Strong explosion kills 14 in Egypt


Strong explosion kills 14 in Egypt

CAIRO

A powerful explosion believed to be caused by a car bomb rocked a police headquarters in a Nile Delta city north of Cairo early today, killing at least 14 people and injuring scores, according to the state news agency and a security official.

The interim government accused the Muslim Brotherhood of orchestrating the attack, branding it a “terrorist organization.”

UK pardons 1950s computer pioneer

LONDON

His code-breaking prowess helped the Allies outfox the Nazis, his theories laid the foundation for the computer age, and his work on artificial intelligence still informs the debate over whether machines can think.

But Alan Turing was gay, and 1950s Britain punished the mathematician’s sexuality with a criminal conviction, intrusive surveillance and hormone treatment meant to extinguish his sex drive.

Now, nearly half a century after the war hero’s suicide, Queen Elizabeth II has finally granted Turing a pardon.

“Turing was an exceptional man with a brilliant mind,” Justice Secretary Chris Grayling said in a prepared statement released today.
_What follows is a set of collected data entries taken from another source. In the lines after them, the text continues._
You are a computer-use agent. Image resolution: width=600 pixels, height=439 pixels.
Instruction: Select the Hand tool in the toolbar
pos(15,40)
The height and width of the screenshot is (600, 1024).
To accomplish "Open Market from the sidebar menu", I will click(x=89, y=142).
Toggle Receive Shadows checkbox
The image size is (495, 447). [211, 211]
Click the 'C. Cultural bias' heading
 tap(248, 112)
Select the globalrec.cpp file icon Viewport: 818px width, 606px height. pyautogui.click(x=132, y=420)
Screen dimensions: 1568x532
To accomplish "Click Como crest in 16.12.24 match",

Describing Turing’s treatment as unjust, Grayling said the code breaker “deserves to be remembered and recognized for his fantastic contribution to the war effort and his legacy to science.”
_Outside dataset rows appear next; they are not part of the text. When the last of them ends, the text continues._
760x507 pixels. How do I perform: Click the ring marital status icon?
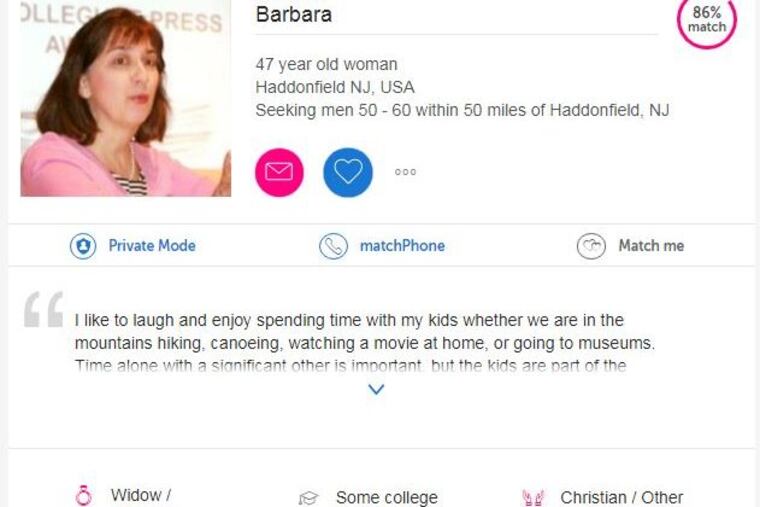coord(84,496)
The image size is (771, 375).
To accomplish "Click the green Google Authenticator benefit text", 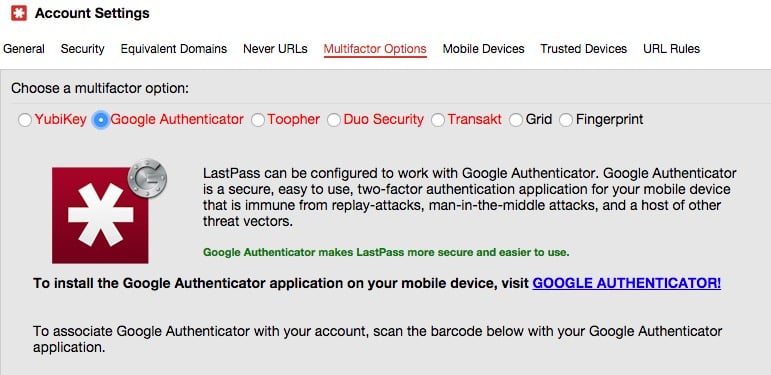I will coord(386,253).
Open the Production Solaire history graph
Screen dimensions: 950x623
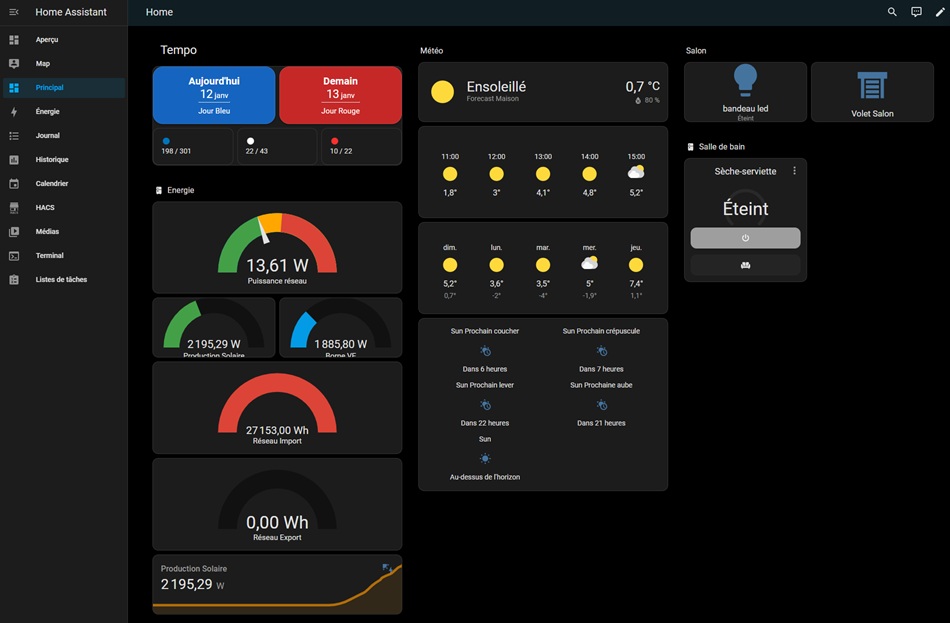pyautogui.click(x=277, y=585)
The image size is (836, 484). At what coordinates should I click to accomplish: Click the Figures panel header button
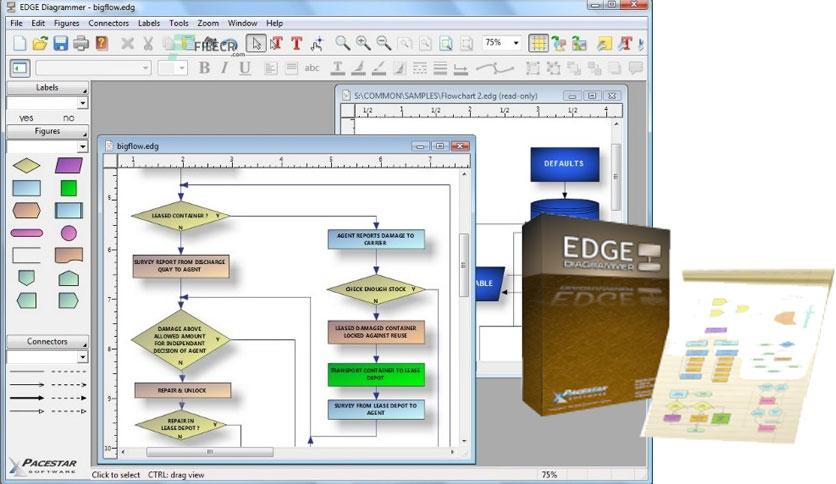[47, 131]
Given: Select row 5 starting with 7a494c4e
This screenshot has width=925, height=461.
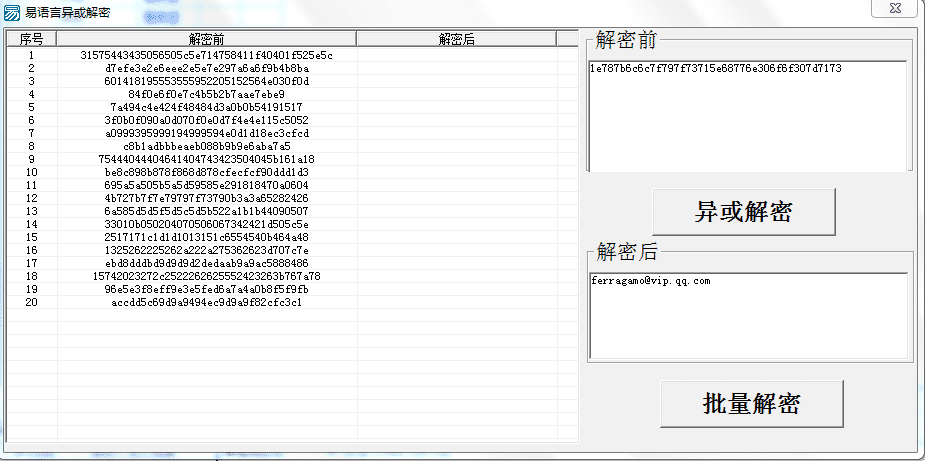Looking at the screenshot, I should pos(206,107).
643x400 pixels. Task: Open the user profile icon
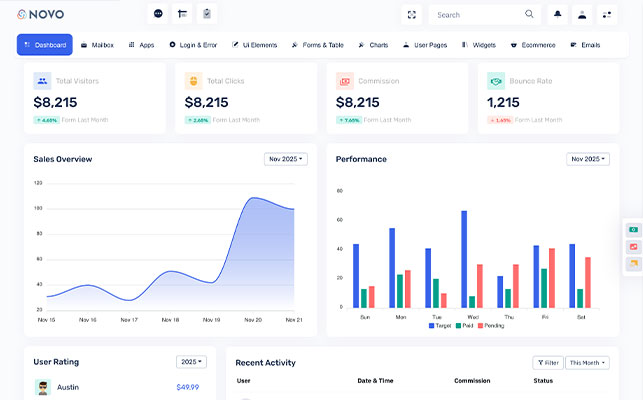pos(582,15)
Weather to strain travelers, utilities

AUGUSTA, Maine

Parts of the country socked by a wild weekend storm will be covered with ice and without power through Christmas and beyond thanks to a steady diet of freezing rain and cold temperatures.

The first full day of winter, Sunday, brought a mix including snow in the Midwest and balmy temperatures along the Mid-Atlantic. Rain and melting snow led to swelling creeks and streams, closed roads and flooded underpasses in Indiana, Ohio and other Great Lakes states.

More than 390,000 homes and businesses were without power Monday in Michigan, upstate New York and northern New England, down from Sunday’s peak of more than half a million.

Snowden: Mission is accomplished

WASHINGTON

National Security Agency leaker Edward Snowden says his “mission’s already accomplished” after leaking NSA secrets that have caused a reassessment of U.S. surveillance policies. Snowden told The Washington Post in a story published online Monday night he has “already won” because journalists have been able to tell the story of the government’s collection of bulk Internet and phone records.

Snowden says he didn’t want to change society but he wanted people “to have a say in how they are governed.”

Judge tells hospital to keep treating teen

OAKLAND, Calif.

With a family fighting a hospital to keep their daughter who has been declared brain dead on life support, a California judge on Monday ordered the hospital to keep treating 13-year-old Jahi McMath for another week as a second medical evaluation is conducted.

Jahi experienced complications after a tonsillectomy at Children’s Hospital in Oakland.

As her family sat stone-faced in the front row of the courtroom, an Alameda County judge called for Jahi to be independently examined by Paul Graham Fisher, the chief of child neurology at Stanford University School of Medicine.

The judge also ordered the hospital to keep Jahi on a ventilator until Dec. 30, or until further order from the court.

The examination was expected to occur later on Monday, and early today.